SECOND AMENDMENT TO STOCK SALE AGREEMENT
SECOND
AMENDMENT TO STOCK SALE AGREEMENT
THIS
SECOND AMENDMENT (the “Second Amendment”) is made effective as of November 18,
2008 by and between Sunwin International Neutraceuticals, Inc., a Nevada
corporation, (“Sunwin International”) and Shandong Shengwang Group Co., Ltd. a
limited liability company organized under the laws of the Peoples Republic of
China (“Shandong Shengwang”). Sunwin International and Shandong
Shengwang may collectively be referred to as the “Parties”.
BACKGROUND
A. Shandong
Shengwang and Sunwin International are the parties to that certain Stock Sale
and Purchase Agreement dated as of June 30, 2008 (the "Agreement");
B. The
Agreement was amended as of September 2, 2008 (the “Amendment”) to adjust the
Purchase Price of the Qufu Shengwang Interest to reflect a reduction in the net
tangible assets of Qufu Shengwang from $11,693,666 to $10,334,022 as a result of
the application of generally accepted accounting principles in the United States
(“US GAAP”) required to eliminate the difference between the fair market value
and cost basis of the land use rights that were recorded by Qufu Shengwang in
its financial statements prior to completion of an audit to its financial
statements as of April 30, 2008;
C. Subsequent to the
Amendment, Qufu Shengwang adjusted its balance sheet to eliminate certain
inventory in the amount of $698,115 and a patent that was included in its
intangible assets valued at $2,924,489 (the “Balance Sheet Adjustments”)

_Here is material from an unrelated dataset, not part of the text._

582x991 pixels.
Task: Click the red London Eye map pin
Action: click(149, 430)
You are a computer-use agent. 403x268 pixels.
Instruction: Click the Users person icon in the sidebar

resulting in net assets in Qufu Shengwang of $6,711,418 as of April 30, 2008;
and
D. As
a result of the Balance Sheet Adjustments and to clarify that the reference to
"net tangible assets" in the Agreement and the Amendment was intended to refer
to "net assets", the parties agreed to amend certain parts of the Agreement and
the Amendment as set forth below.
NOW, THEREFORE, in consideration of the
execution and delivery of the Agreement, the Amendment and the Second Amendment
and other good and valuable consideration, the receipt and sufficiency of
which are hereby acknowledged, the parties hereby agree as
follows:
1.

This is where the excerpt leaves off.